Material provided:

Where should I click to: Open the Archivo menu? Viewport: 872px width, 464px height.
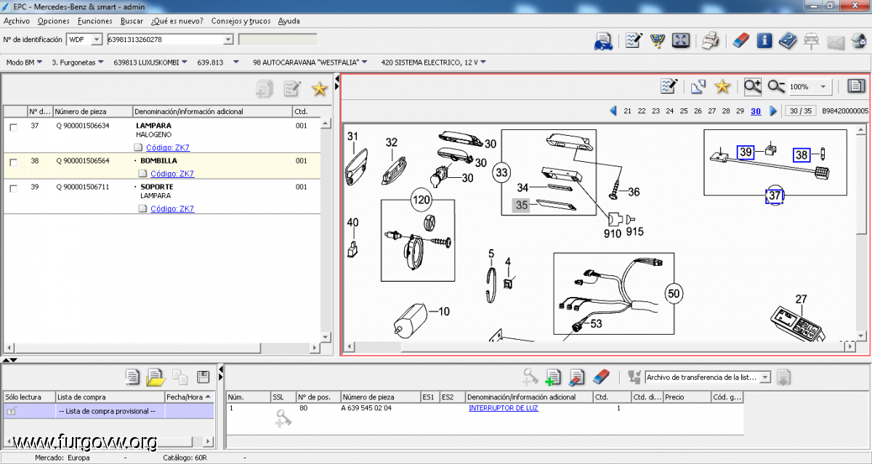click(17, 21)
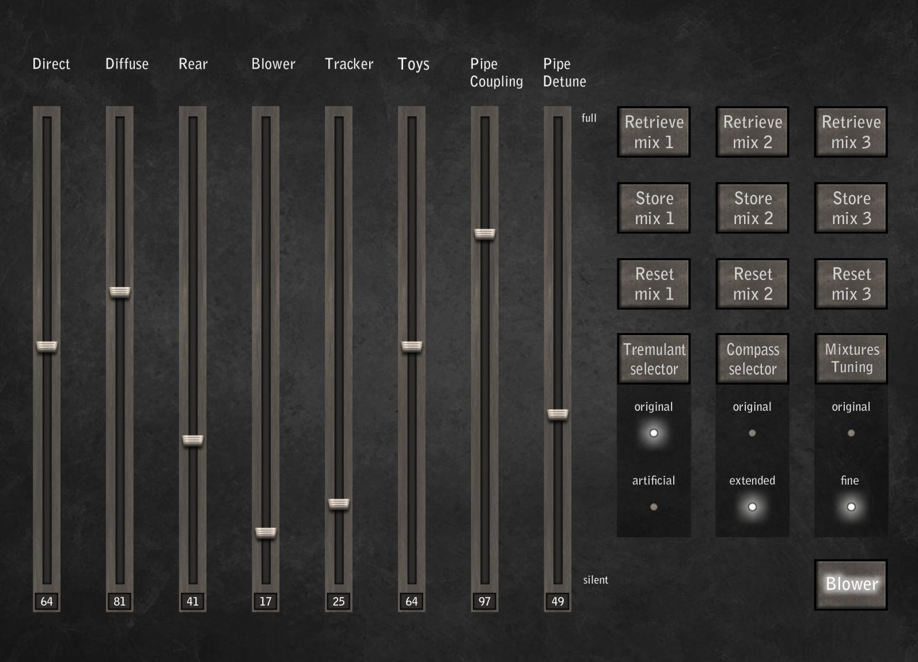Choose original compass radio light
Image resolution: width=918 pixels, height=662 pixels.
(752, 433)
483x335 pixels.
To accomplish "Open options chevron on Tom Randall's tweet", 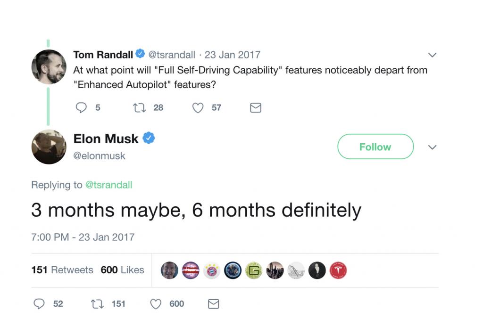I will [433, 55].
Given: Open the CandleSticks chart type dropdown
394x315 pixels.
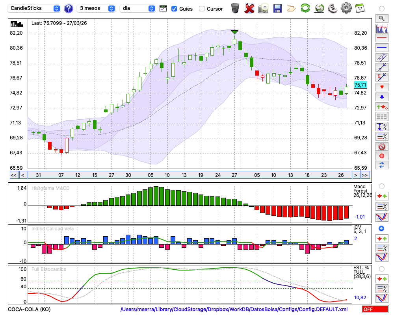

What you are asked to do: Only the lines from the one containing "Given: Open the" through the last line of the entries belong in the answer, given again exactly. Images stay out.

Response below:
Given: Open the CandleSticks chart type dropdown
394x315 pixels.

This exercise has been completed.